### WORK REQUIRED:
Using the data that follows, give again word for word the lines between the one holding "The height and width of the screenshot is (311, 468)." and the one holding "You are a computer-use agent.", inclusive. Omit the pictures.

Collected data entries
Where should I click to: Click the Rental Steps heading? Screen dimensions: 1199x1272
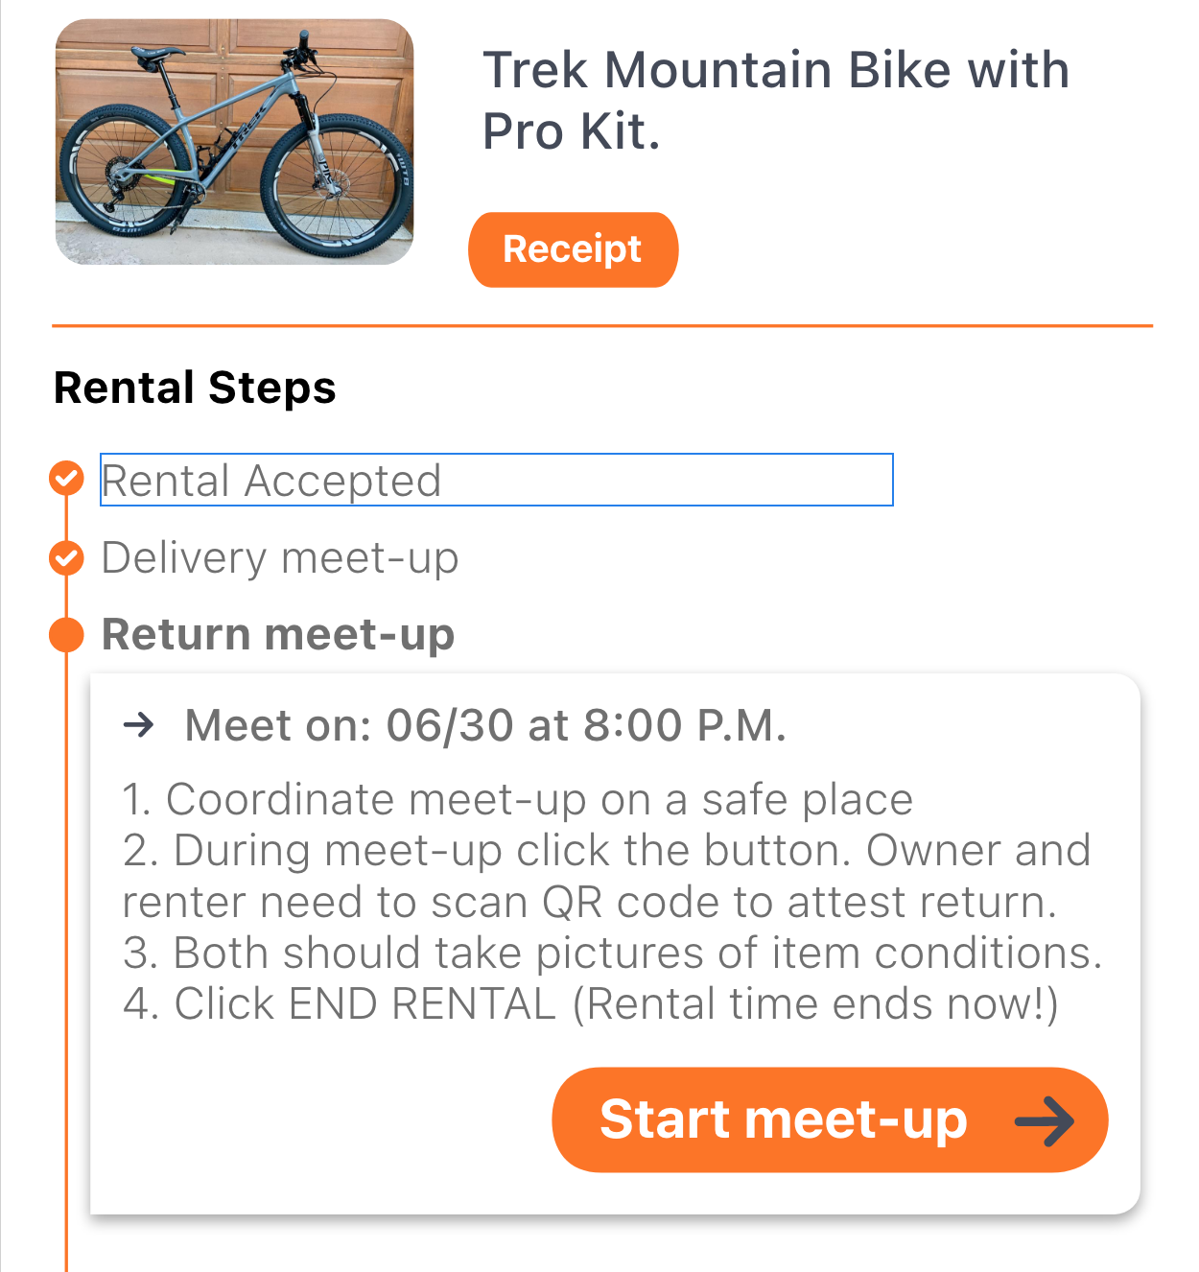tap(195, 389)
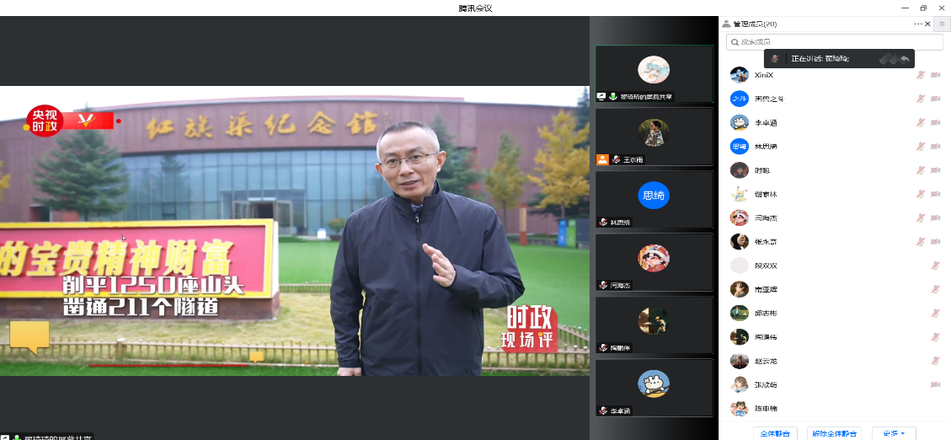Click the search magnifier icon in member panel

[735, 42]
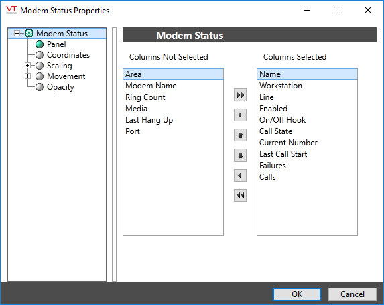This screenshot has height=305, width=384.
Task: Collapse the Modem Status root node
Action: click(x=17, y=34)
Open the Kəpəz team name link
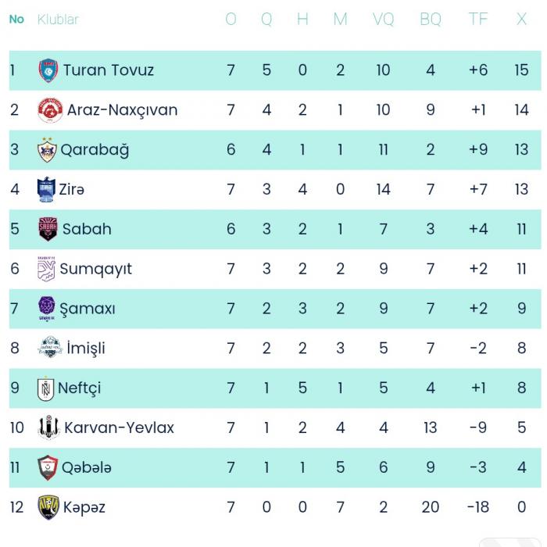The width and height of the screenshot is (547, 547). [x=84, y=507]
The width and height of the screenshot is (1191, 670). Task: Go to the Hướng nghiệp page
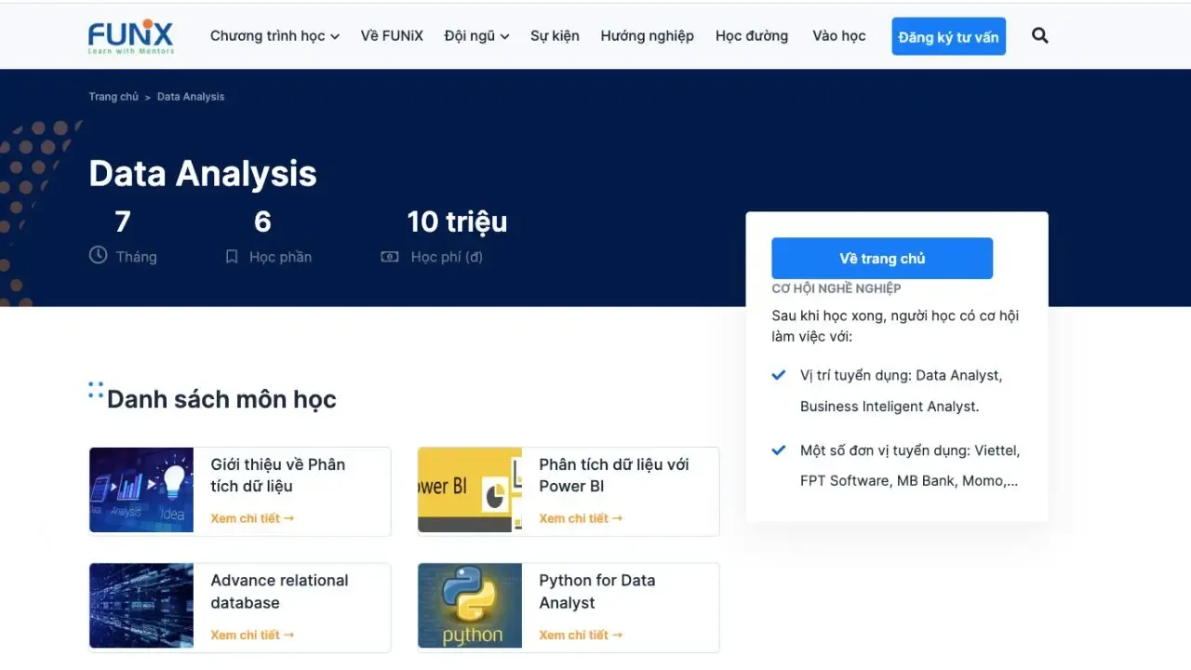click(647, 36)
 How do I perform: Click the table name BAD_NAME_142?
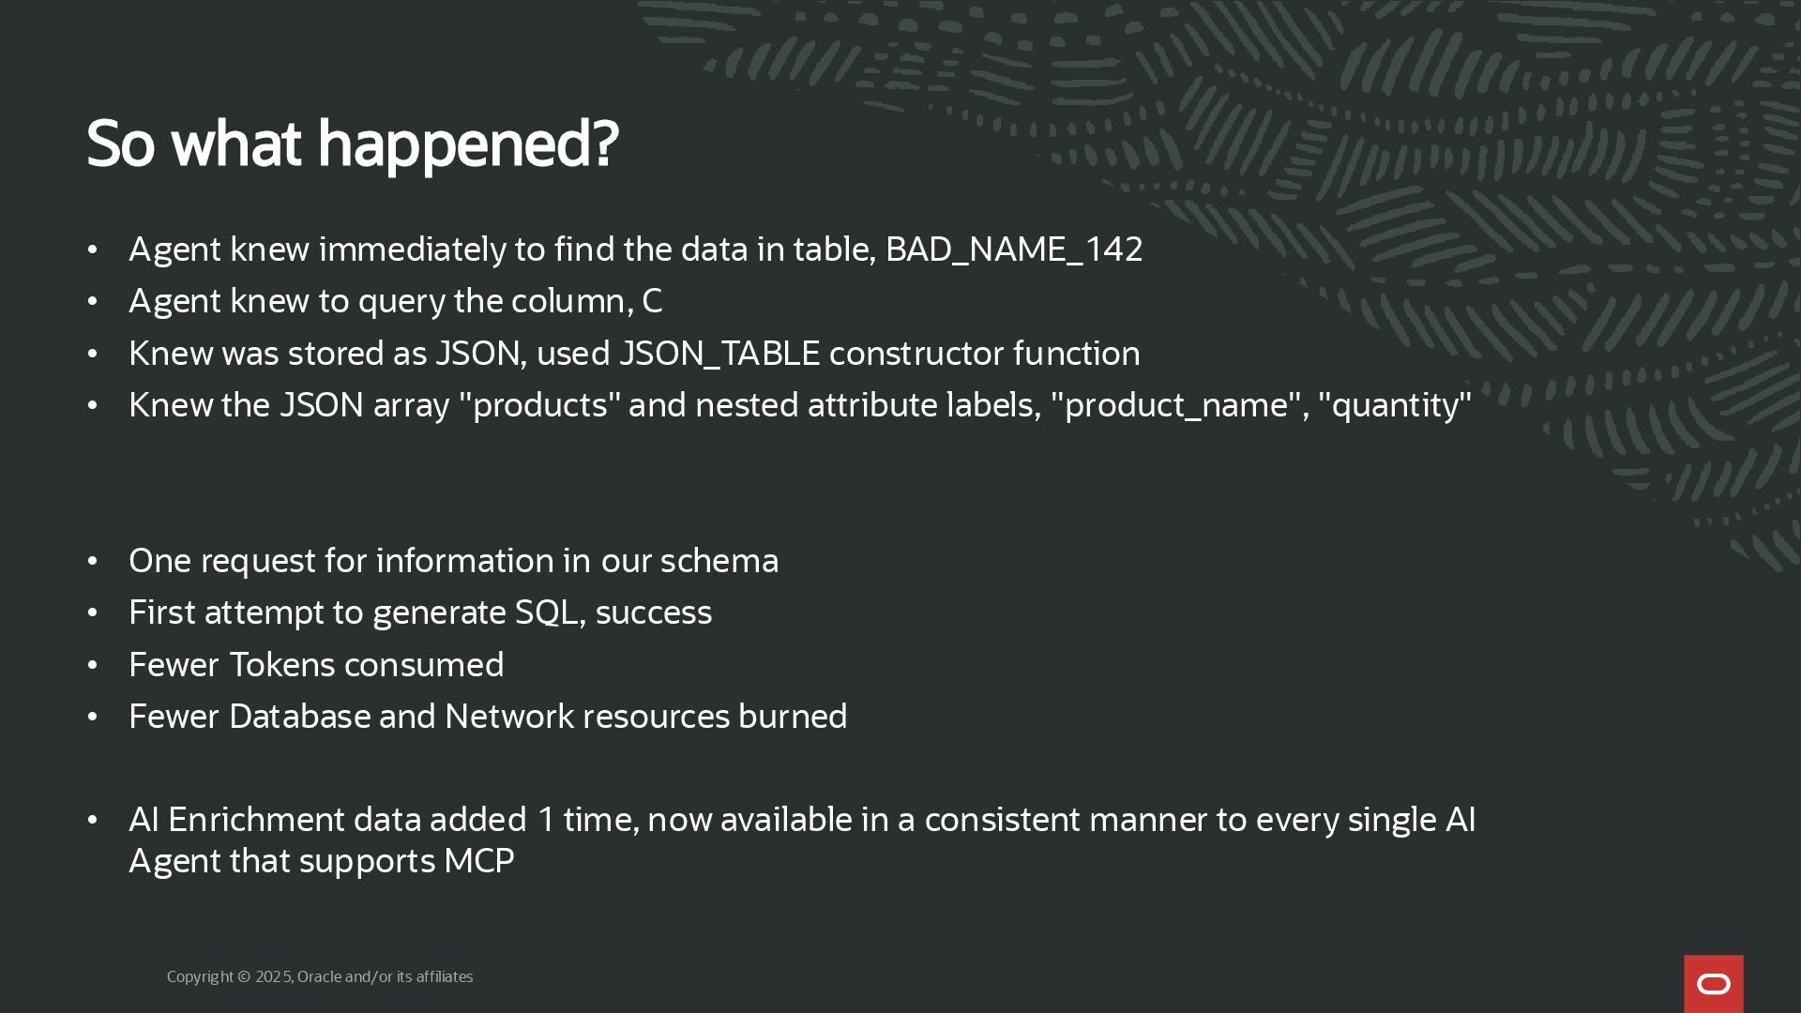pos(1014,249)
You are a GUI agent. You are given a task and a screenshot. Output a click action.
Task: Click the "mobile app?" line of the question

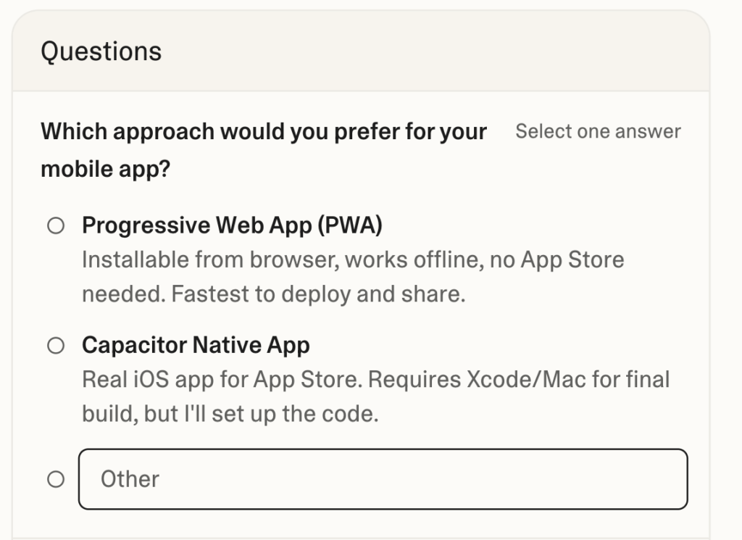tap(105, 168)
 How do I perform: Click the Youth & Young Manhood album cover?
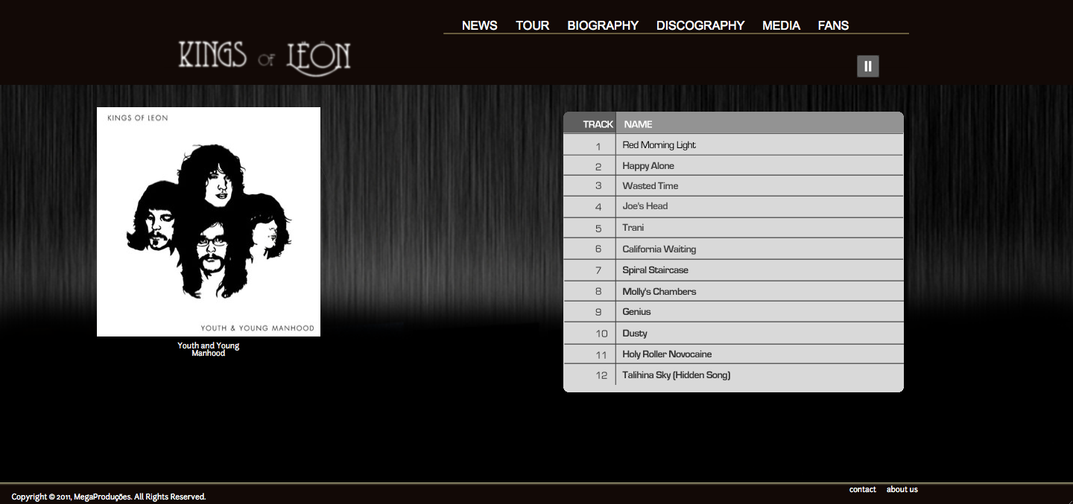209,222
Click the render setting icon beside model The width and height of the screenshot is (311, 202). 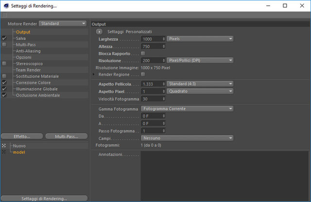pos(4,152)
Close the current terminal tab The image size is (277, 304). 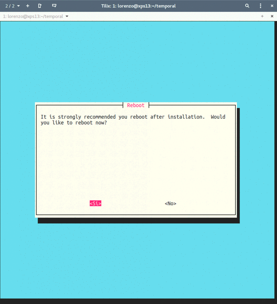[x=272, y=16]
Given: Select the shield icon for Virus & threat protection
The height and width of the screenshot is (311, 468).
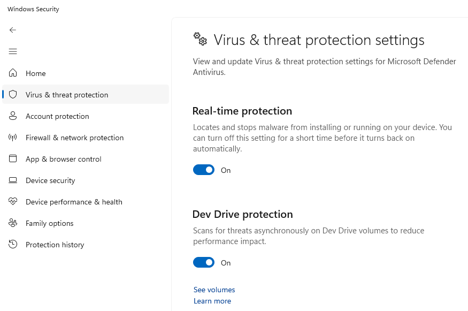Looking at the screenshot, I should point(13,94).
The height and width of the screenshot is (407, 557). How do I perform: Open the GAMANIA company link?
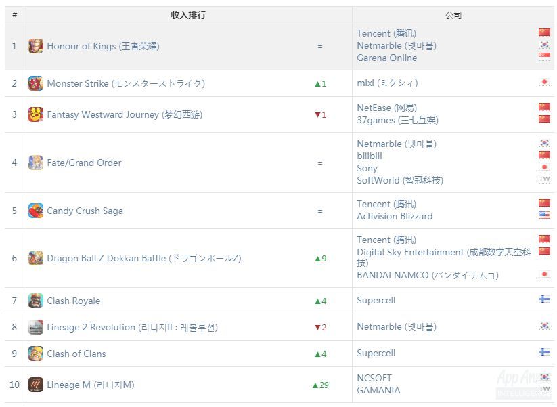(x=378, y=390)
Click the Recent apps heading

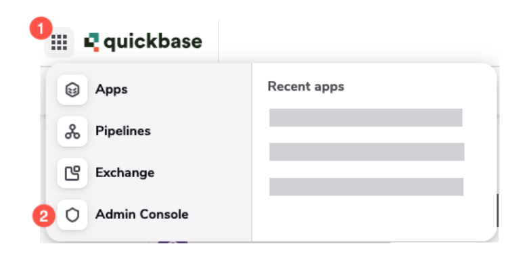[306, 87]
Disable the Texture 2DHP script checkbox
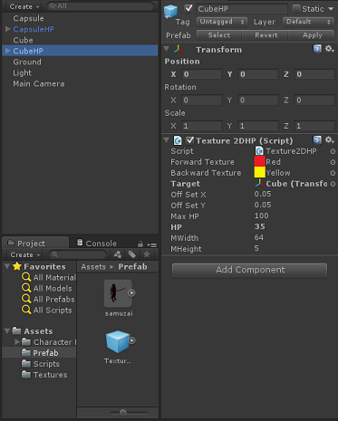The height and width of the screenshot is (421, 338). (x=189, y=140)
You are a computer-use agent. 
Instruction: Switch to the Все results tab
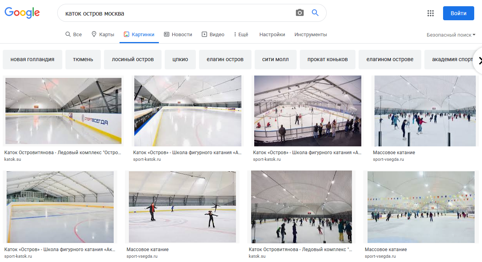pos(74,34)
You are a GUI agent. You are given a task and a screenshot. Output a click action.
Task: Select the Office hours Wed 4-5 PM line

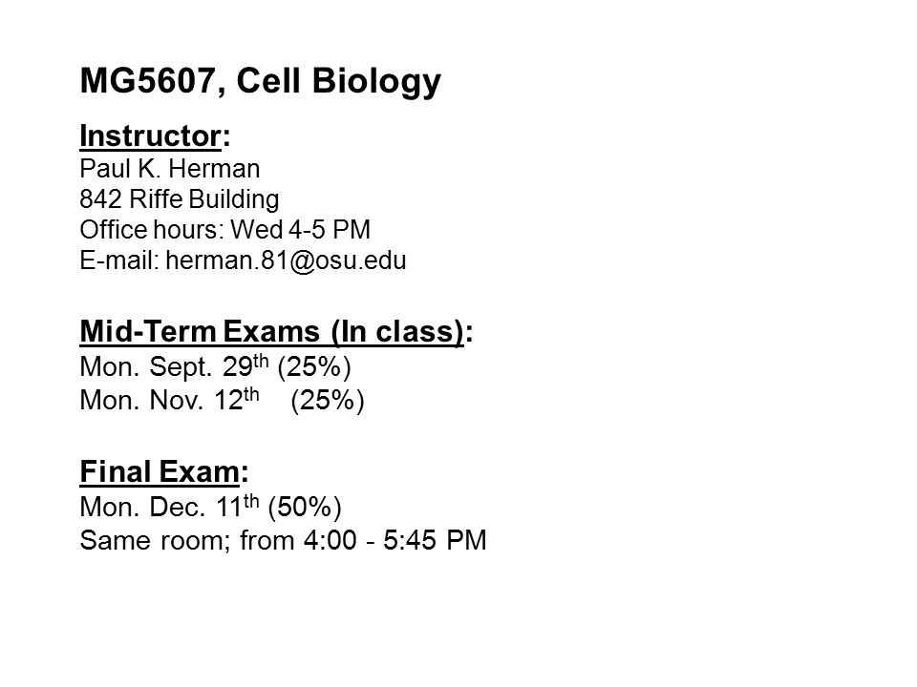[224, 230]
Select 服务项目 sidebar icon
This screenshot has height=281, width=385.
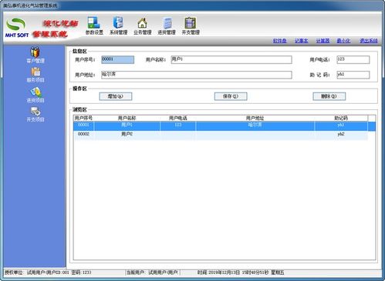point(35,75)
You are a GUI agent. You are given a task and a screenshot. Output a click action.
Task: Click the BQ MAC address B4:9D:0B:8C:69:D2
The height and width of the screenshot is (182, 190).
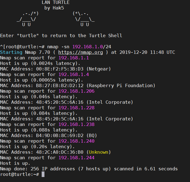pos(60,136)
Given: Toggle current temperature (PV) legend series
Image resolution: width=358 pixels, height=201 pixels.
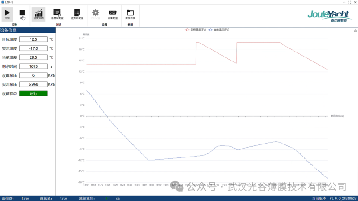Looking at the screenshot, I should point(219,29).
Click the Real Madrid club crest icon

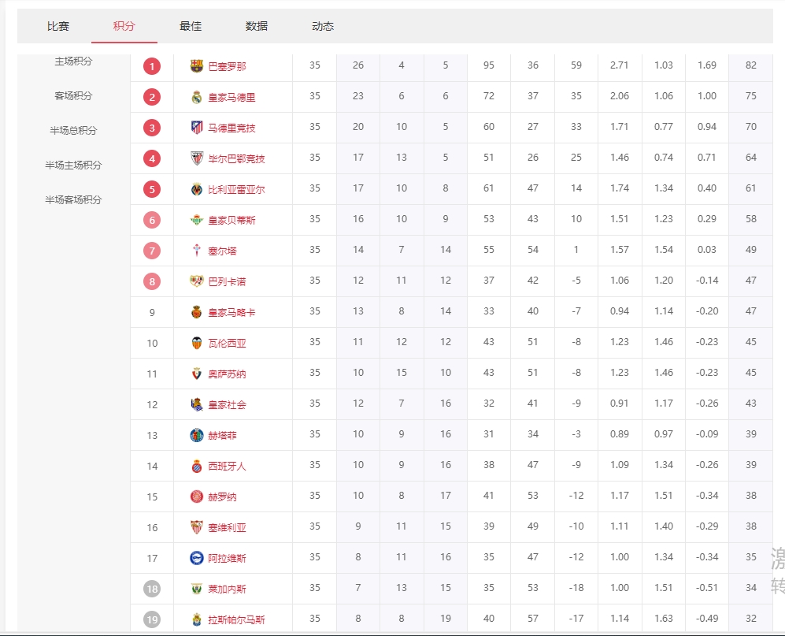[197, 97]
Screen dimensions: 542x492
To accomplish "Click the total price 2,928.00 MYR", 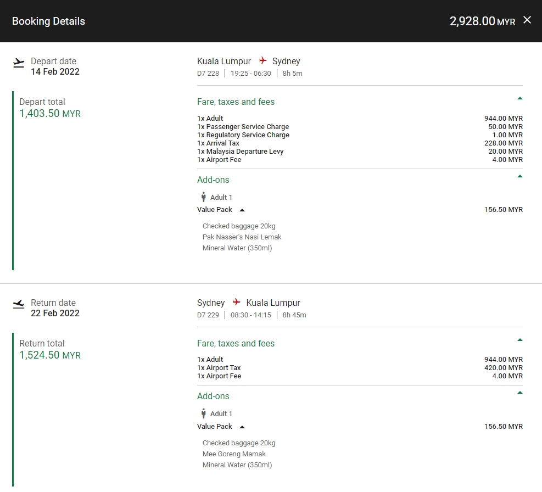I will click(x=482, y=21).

### ANSWER BELOW:
The height and width of the screenshot is (311, 468).
Looking at the screenshot, I should point(13,94).
The height and width of the screenshot is (407, 557). How do I perform: Open the GAMANIA company link?
(x=378, y=390)
Click the Recent apps heading

[306, 87]
Disable the Texture 2DHP script checkbox
The height and width of the screenshot is (421, 338). (x=189, y=140)
You are a computer-use agent. 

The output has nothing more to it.